> _Exercise requirements_: Can you copy the data below word for word, with the pictures left out?

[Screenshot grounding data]
....

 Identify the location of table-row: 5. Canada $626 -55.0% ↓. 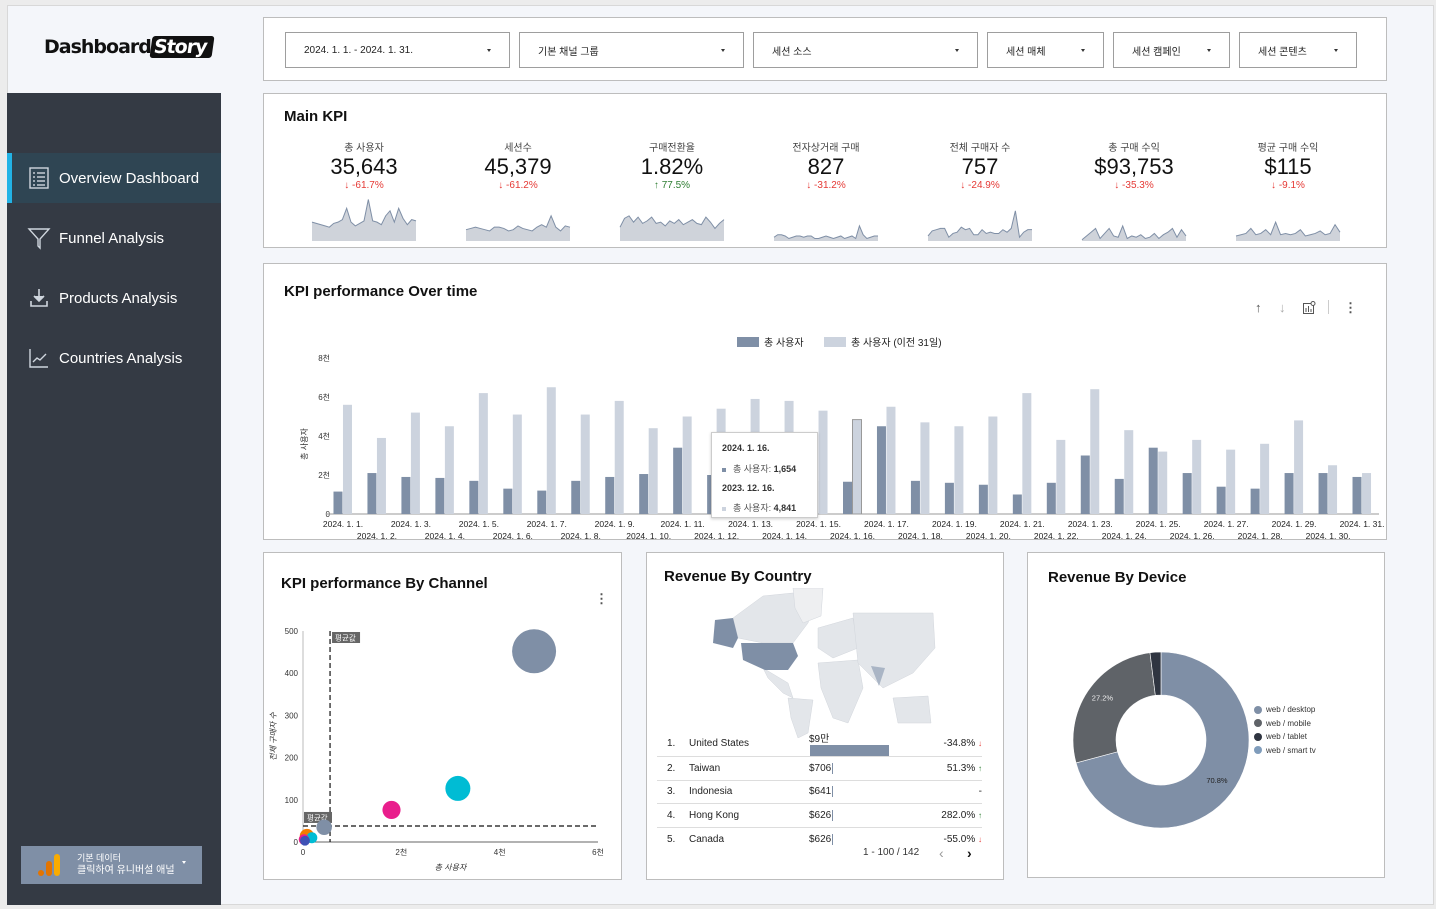
(820, 839).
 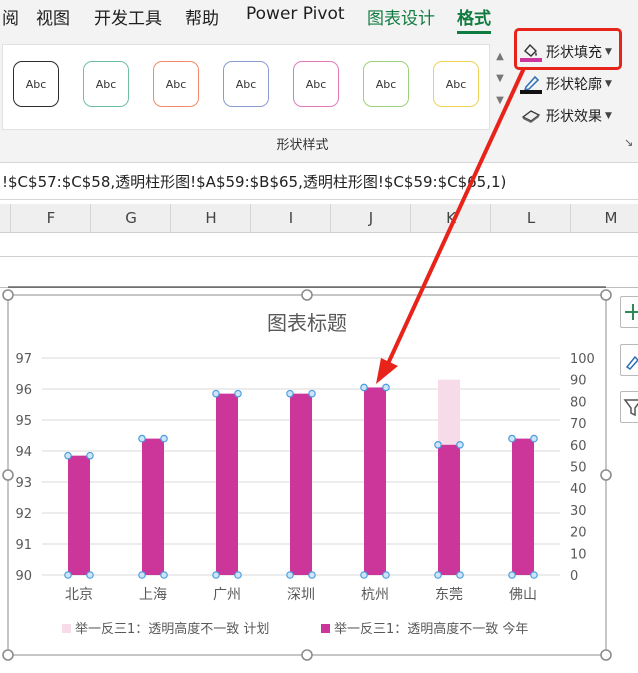 What do you see at coordinates (449, 595) in the screenshot?
I see `x-axis-category-label: 东莞` at bounding box center [449, 595].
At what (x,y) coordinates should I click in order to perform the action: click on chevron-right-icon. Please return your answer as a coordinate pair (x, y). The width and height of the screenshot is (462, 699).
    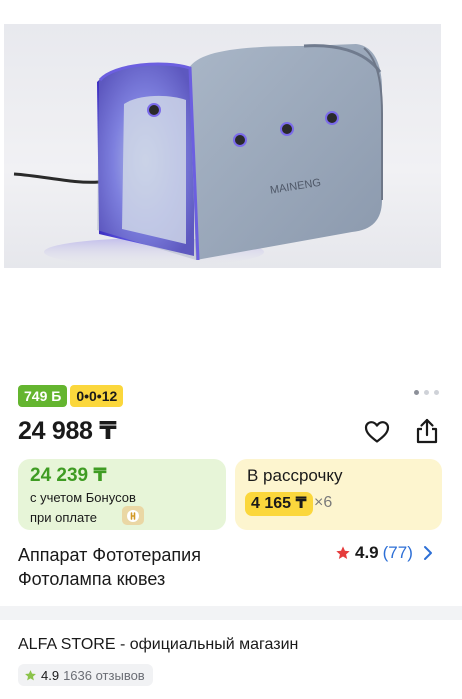
    Looking at the image, I should click on (428, 553).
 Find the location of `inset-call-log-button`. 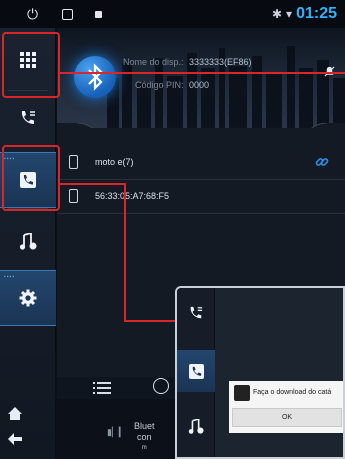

....

> _Response to the exercise_:
 Identify the location of table-row: 5. Canada $626 -55.0% ↓. 
(820, 839).
  What do you see at coordinates (449, 595) in the screenshot?
I see `x-axis-category-label: 东莞` at bounding box center [449, 595].
At what (x,y) coordinates should I click in order to perform the action: click on chevron-right-icon. Please return your answer as a coordinate pair (x, y). The width and height of the screenshot is (462, 699).
    Looking at the image, I should click on (428, 553).
 Find the location of `inset-call-log-button`. 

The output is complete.